I love my new watering can. Shortly before mother’s day, we strolled into Jax, which is a curious hybrid- farming/camping/ military surplus/ high end housewares store. There was a display of galvanized watering cans out front, and I said, ooooh, and made goo goo eyes at them. My husband took a risk, (I am hard to buy gifts for, did I make goo goo eyes seriously, or was I being ironic? is it wrong to give a practical gift, or should the mother’s day gift be gushy and romantic?) anyway, he took a risk, and bought it for me, and it is even better than I expected. It is my new favorite gardening tool.
I use my pond as a garden water source sometimes- I’ll dip a watering can in and spot-water my tomatoes, and any other new plantings that need it. Then, I use a hose to top off the pond, so the goldfish get fresh water, and the plants get lightly “fertilized” water with the chlorine burned off. This is absolutely the best watering can to use for this- it has a bucket handle, and a pour handle, the spout comes off at an angle very close to the bottom of the can. It is also well balanced, easy to carry, even when full- it holds about 2 gallons. Because the opening on top is so big, it fills very quickly when I plunge it into the water.
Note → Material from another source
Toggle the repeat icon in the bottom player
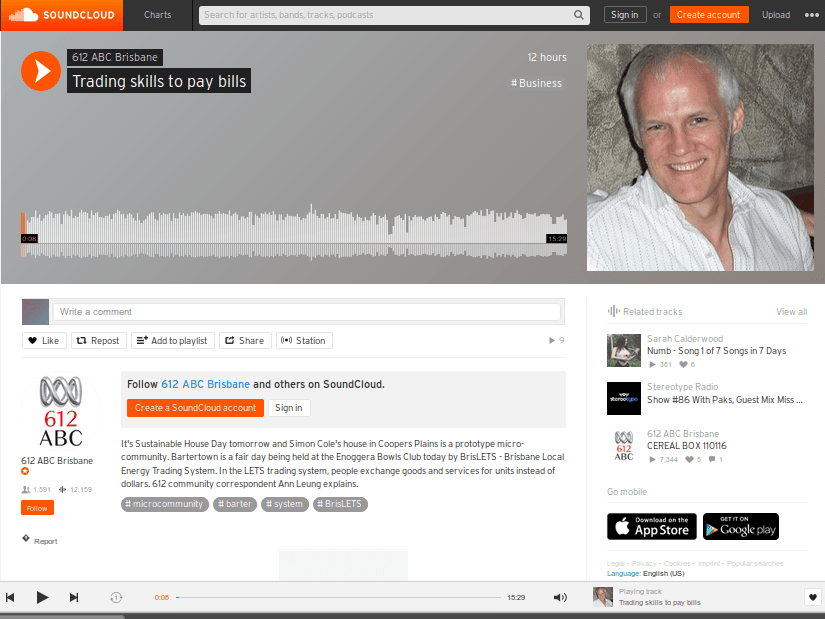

My favorite part, I discovered by accident. I was watering a tomato, and set the can down, hoping to kind of prop it up so it would still water for a minute while I pulled a weed. It balanced perfectly, tipped up, slowing pouring the 2 gallons of water out onto my tomato plant. I don’t have to stand around with a can in my hand any more, I can set up the water, pull some weeds, deadhead a few flowers, then refill the can and set it up again.
Why, you ask, don’t I just use a hose? I do, sometimes. I have a soaker hose set up in most of my beds, but really, most of my plants don’t need to be watered on a daily basis. Some, like the tomatoes, really do need water regularly. Some, like lavender, actually resents it. Rain water is enough for a lot of my herbs, and most of my “xeric bed” is set up to thrive on precipitation. Living in a semi-desert area, it works for me to just spot-water the things that need it. Your favorite gardening tool?

Propped up watering can

This is the can in action, soaking an Oregon Spring tomato plant. Yes, that's a dandelion right under the spout. I just pulled it.